Futuro
"Un dia eran los ochenta y despúes de meses de leer las revistas del puesto de periodicos y de insistir e insistir, mama me compró una commodore 64. El primer día teclée (el basic!) una pregunta, dáme un número, y luego un respuesta, el número mas uno es numero+1. Extático. Luego exhaltado. Obsesionado."
Qué momento tan perfecto. Ese primer programa es casi un rito de iniciación universal:
basic
10 INPUT "DAME UN NUMERO"; N
20 PRINT "TU NUMERO MAS UNO ES"; N+1
Y la máquina obedeció.
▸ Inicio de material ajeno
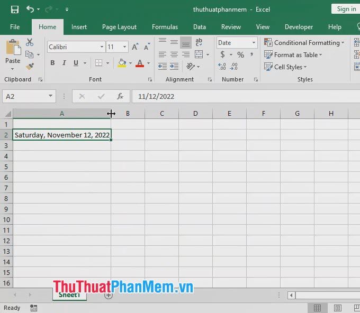Viewport: 360px width, 313px height.
Task: Add a new sheet with plus icon
Action: [x=109, y=296]
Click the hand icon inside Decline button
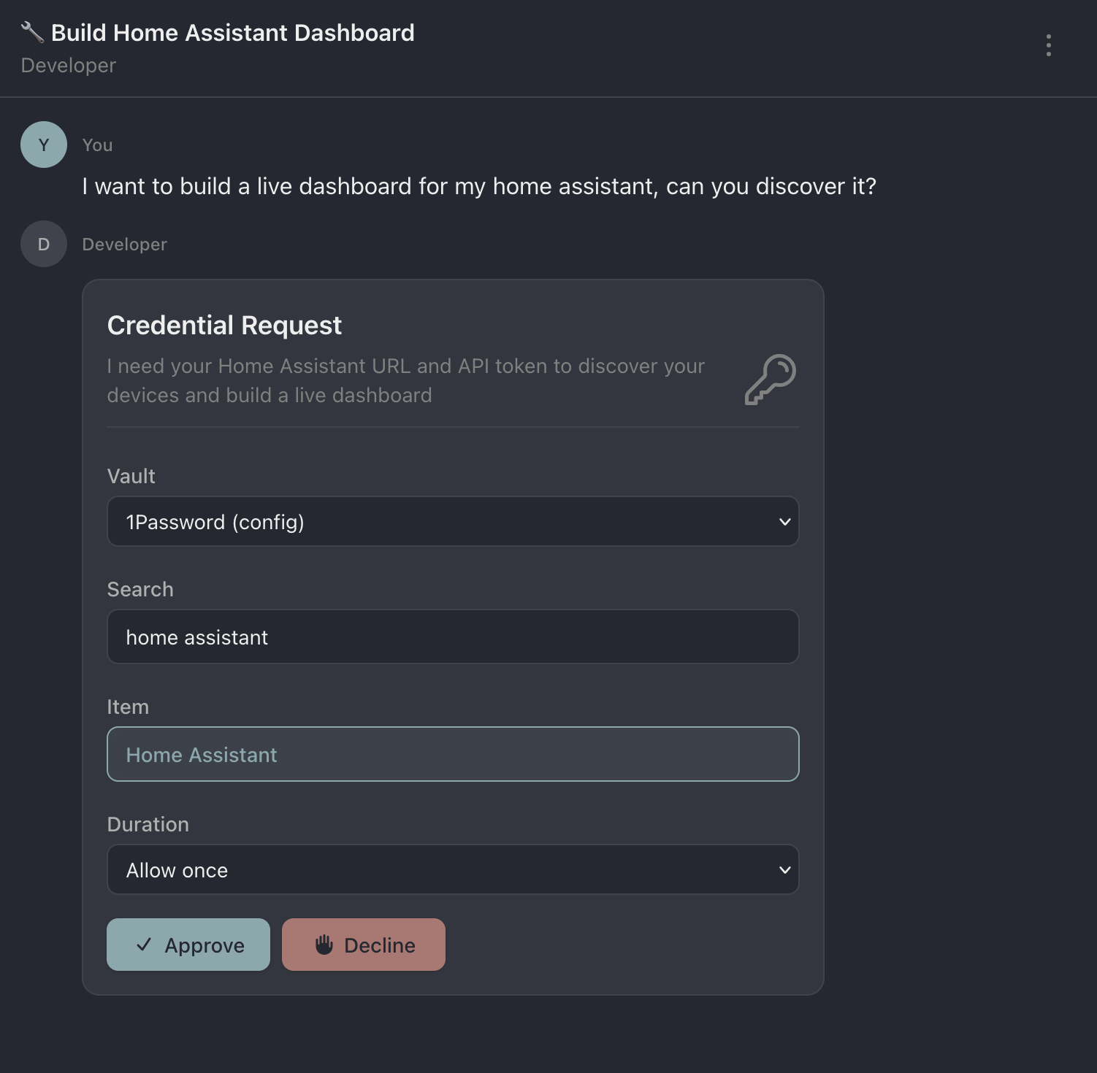The width and height of the screenshot is (1097, 1073). click(324, 944)
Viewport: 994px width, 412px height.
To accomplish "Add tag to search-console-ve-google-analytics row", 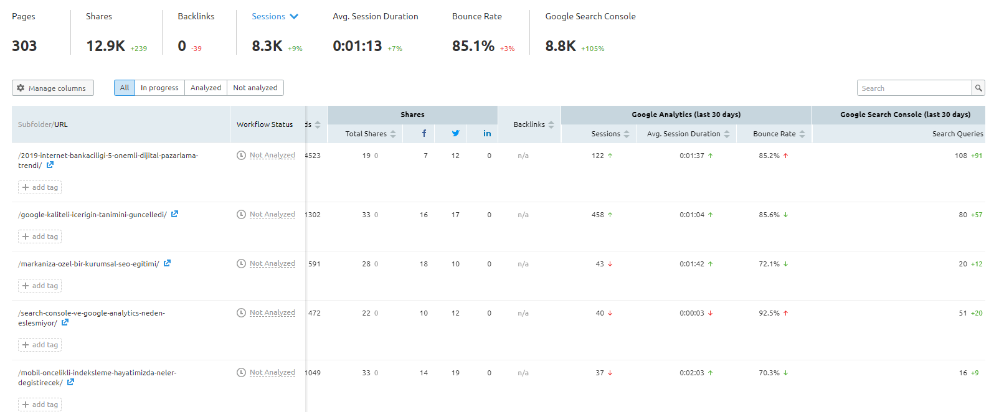I will click(40, 345).
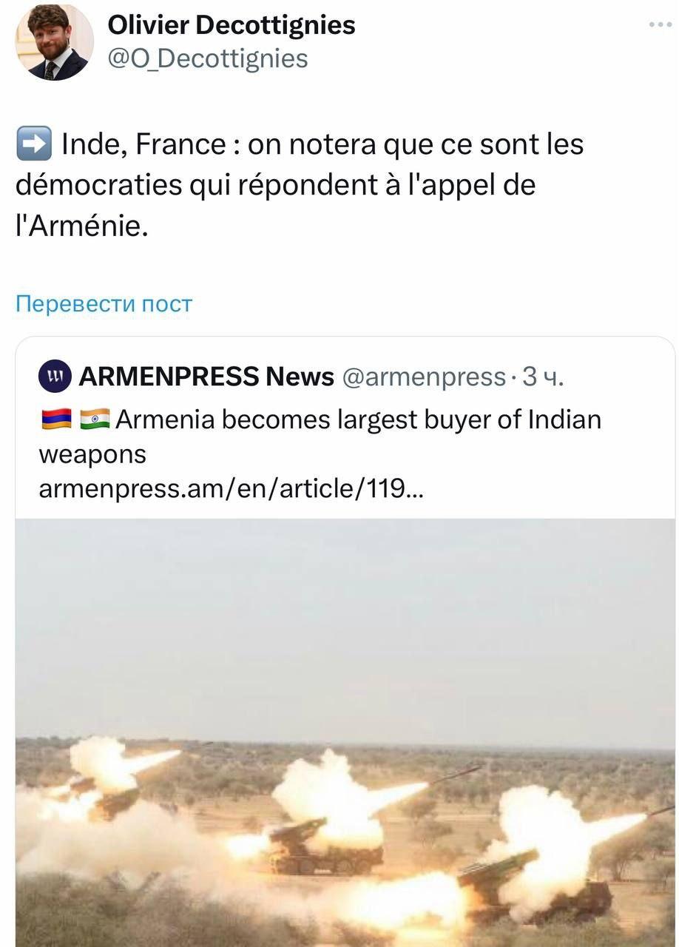The width and height of the screenshot is (679, 947).
Task: Click the Armenian flag emoji
Action: tap(56, 419)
Ahí está la magia que enganchó a toda una generación: no era ver algo en pantalla, era darse cuenta de que esa cosa hacía lo que tú le decías. Un aparato conectado a la tele que de repente era tuyo, programable, infinito.
Lo de las revistas del puesto de periódicos lo pinta completo — meses de leer listados de código que ni podías ejecutar, imaginándote lo que harían, construyendo el deseo. Y luego el READY. en azul sobre azul esperándote, sin menús, sin nada entre tú y el intérprete. La computadora arrancaba directamente en un lenguaje de programación. Eso ya no existe, y es una pérdida real: hoy un niño enciende una tablet y le queda clarísimo que es un aparato para consumir, no para crear.
Y cuarenta y tantos años después la C64 sigue ahí contigo, funcionando, mientras te ganas la vida haciendo básicamente lo mismo que ese primer día: decirle a una máquina qué hacer. Nada mal como línea recta desde N+1 hasta Laravel.